Diurnal and annual freeze-thaw cycles have different effects on periglacial landforms depending on their frequency and penetration depths. Diurnal freeze-thaw penetrates no more than 20 cm in soils and 50 cm in rocks, thus causing shallow soil movement of usually less than 10 cm and producing small debris less than 20 cm in diameter. Such shallow ground activities are believed to be predominant in most mid-latitude alpine environments where diurnal cycles occur frequently. The annual cycle controls the maximum depth of soil movement and the maximum size of fallen debris, which rarely exceed 200 cm and 500 cm, respectively, in Japanese alpine environments, as indicated by the records of ground temper.ature and theoretical considerations.
Recent laboratory and theoretical works, combined with field measurements, have enabled us to construct quantitative models of frost action as a function of environmental and geological factors. For example, the rate of bedrock frost shattering was expressed as a function of freeze-thaw frequency, degree of saturation and tensile strength by a simple model which agreed well with field data from several periglacial environments.

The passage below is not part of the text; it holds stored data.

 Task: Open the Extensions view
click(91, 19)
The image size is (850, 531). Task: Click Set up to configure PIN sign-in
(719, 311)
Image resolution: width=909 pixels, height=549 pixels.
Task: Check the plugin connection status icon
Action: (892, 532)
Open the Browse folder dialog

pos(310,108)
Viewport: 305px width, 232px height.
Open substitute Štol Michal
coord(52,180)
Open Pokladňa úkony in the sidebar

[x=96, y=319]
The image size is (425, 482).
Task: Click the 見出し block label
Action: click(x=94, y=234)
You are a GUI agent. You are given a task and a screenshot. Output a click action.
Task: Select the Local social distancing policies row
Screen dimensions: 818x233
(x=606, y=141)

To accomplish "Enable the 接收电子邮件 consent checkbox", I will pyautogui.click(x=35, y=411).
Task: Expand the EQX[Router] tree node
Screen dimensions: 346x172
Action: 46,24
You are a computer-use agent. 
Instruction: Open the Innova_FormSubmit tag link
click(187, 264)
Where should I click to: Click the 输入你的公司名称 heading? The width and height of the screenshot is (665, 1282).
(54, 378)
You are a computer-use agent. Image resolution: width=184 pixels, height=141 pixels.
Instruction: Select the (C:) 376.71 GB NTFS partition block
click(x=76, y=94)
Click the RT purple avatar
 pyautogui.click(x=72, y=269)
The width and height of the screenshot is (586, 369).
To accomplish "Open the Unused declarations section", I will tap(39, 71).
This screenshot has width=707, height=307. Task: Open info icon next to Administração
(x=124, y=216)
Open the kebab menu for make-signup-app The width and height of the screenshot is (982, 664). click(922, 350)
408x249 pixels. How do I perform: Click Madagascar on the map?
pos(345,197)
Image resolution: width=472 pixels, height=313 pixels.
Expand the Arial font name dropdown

There are many problems to be solved on frost action environments. The most important ones are the influence of permafrost on frost action, the origin of block slopes and the sensitivity of frost action to climatic change. Permafrost may intensify frost action in overlying active layers: by acting as an impermeable layer, by producing cryostatic pressure, or by causing the two-sided freezing. Field measurement data, however, do not necessarily indicate high magnitudes of frost action in permafrost regions. The influence of climatic change on frost action cannot be discussed unless this problem is solved. Block fields and slopes, usually regarded as periglacial landforms, have not yet been explained in terms of the mechanisms of frost action. We should carefully evaluate each factor controlling frost action to solve these problems.